Not the famous cocktail concoction, but a Singaporean youngster, Anish Param, who has earned the sobriquet "Singapore Sling" for his impressive all-round performances.

Since the 22-year-old began playing for the Derbyshire-based Glapwell Colliery Cricket Club on April 24, he has notched up an average of 68 with the bat and 7.75 with the ball in the Division One league, which is the third notch in England's cricket structure, below the County Championship and Premier League.

"I'm fortunate to play in the country where the game originated," said the Singapore Management University student, who has taken a five-month leave from his studies.

"The feeling is overwhelming. It has been everything that I have dreamt of since I was 13."

Param was able to realise his dream largely owing to the efforts of Singapore's captain Saad Khan Janjua, a former Pakistan A team player who turned out for English counties Essex and Middlesex as a professional from 1993 to 2005. Saad called his former agent Muhammad Ishak in England, and Param was immediately offered a place as an amateur with Glapwell, who play in the Bassetlaw league on Saturdays and the Mansfield league on Sundays.

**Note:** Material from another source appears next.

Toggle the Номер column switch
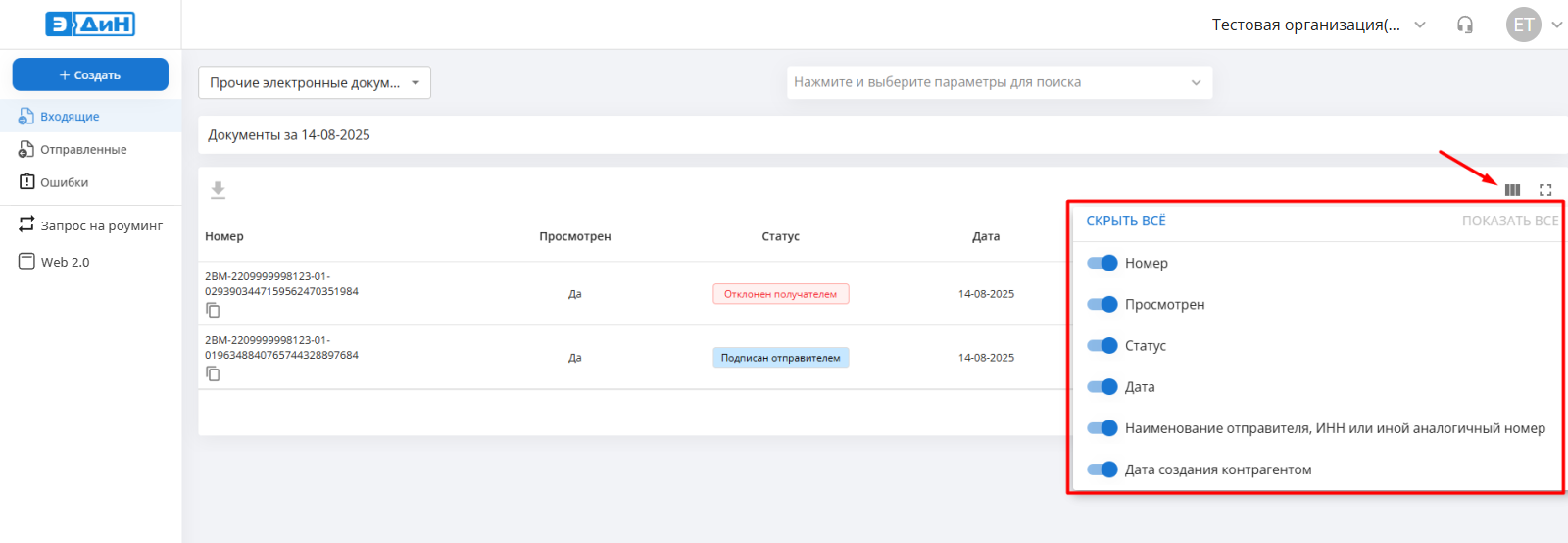The width and height of the screenshot is (1568, 543). pyautogui.click(x=1102, y=263)
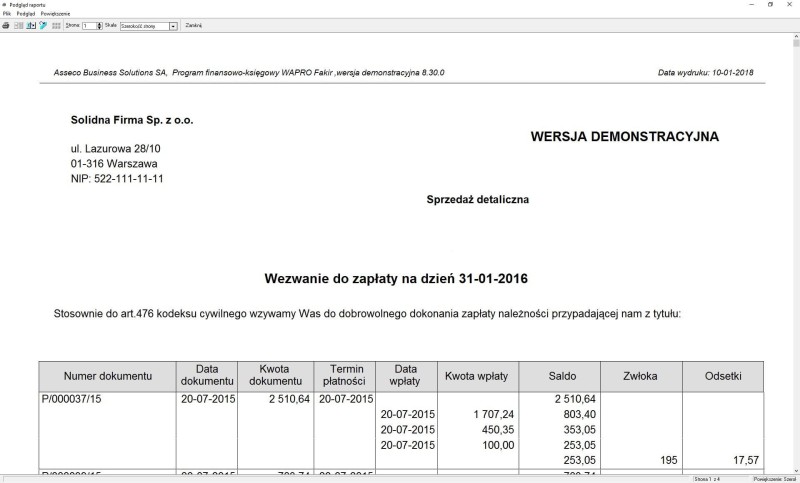This screenshot has width=800, height=483.
Task: Click the app icon in title bar
Action: [5, 5]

As an amateur, he is not paid for his services. But his airfare, accommodation, food and transport are provided by the club.

"When the agent asked me the name of the boy I was sending over, I said Singapore Sling," said Saad with a laugh. "The name has caught on as Anish has been performing well in the hotbed of English cricket."

Param has already totted up 272 runs, with two 50s, and taken 12 wickets, with a best of 4-15 in 10 overs, before last weekend's round of matches. His club have won all the seven matches he has featured in.

English cricket can be quite daunting for a debutant with the cold, the soft pitch and wet conditions, but Param appears to have coped well.

"The standards are very high and everyone strives to be at their best," he said.

"There are heaps of talented players and the game is played with extreme passion.

"To succeed, you need to be flexible and willing to alter your style of play. Acclimatising to the weather by doing fitness training in the open contributes significantly to your performance as well."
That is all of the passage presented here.